Trump's move aims to restructure US trade relationships in place since post-World War II

Last updated:
Jay Hilotin, Senior Assistant Editor and Vijith Pulikkal, Assistant Product Manager
4 MIN READ
US President Donald Trump delivers remarks on reciprocal tariffs as US Secretary of Commerce Howard Lutnick holds a chart during an event in the Rose Garden entitled "Make America Wealthy Again" at the White House in Washington, DC, on April 2, 2025.
US President Donald Trump delivers remarks on reciprocal tariffs as US Secretary of Commerce Howard Lutnick holds a chart during an event in the Rose Garden entitled "Make America Wealthy Again" at the White House in Washington, DC, on April 2, 2025.
AFP

Imagine you have a friend who trades snacks with you. If your friend gives you one cookie but asks for two in return, that wouldn’t feel fair, right?

A reciprocal tariff is like making the trade equal — if your friend charges you two cookies, you do the same to them. 

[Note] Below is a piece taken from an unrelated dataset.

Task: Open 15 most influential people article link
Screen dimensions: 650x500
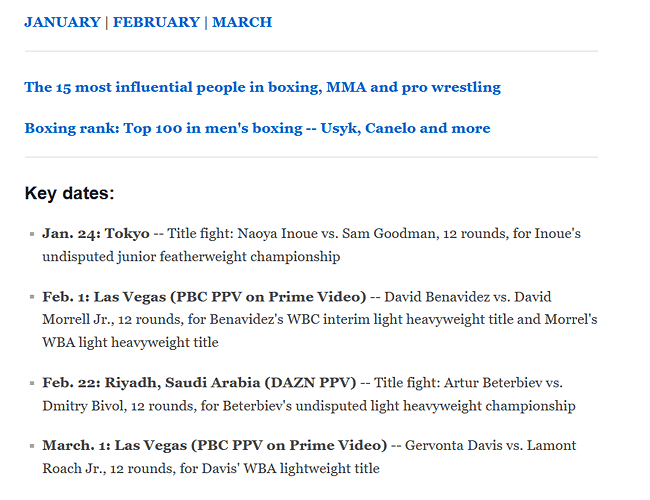Action: (262, 87)
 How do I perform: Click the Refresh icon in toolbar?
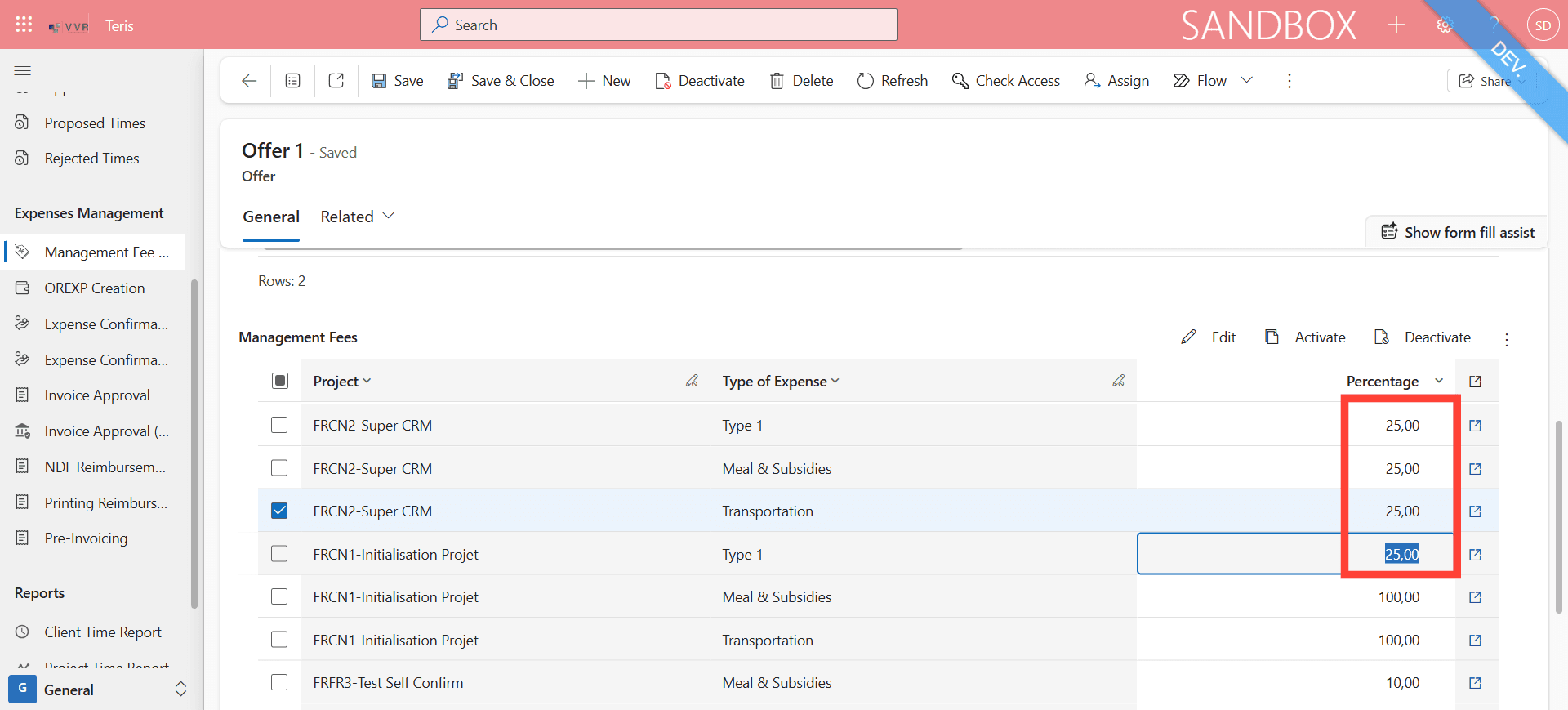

In real life, countries trade goods instead of snacks. If another country puts a tax on US products, the US might add the same tax on their goods. This is meant to make trade fair.

Also Read: Trump tariffs wipe out $2 trillion from US stock market

Trump’s move marks major shift

​But sometimes it can lead to arguments, just like with snacks.

Starting April 2, 2025, US President Donald Trump announced a series of sweeping tariffs aimed at restructuring the United States' trade relationships. 

These measures include a universal 10 per cent tariff on all imports and higher, targetted "reciprocal tariffs" on specific countries based on their trade practices.

Also Read: Trump's tariffs trigger global market meltdown: How, why?

What are reciprocal tariffs?

Reciprocal tariffs are designed to “mirror” the tariffs that other countries impose on US goods. 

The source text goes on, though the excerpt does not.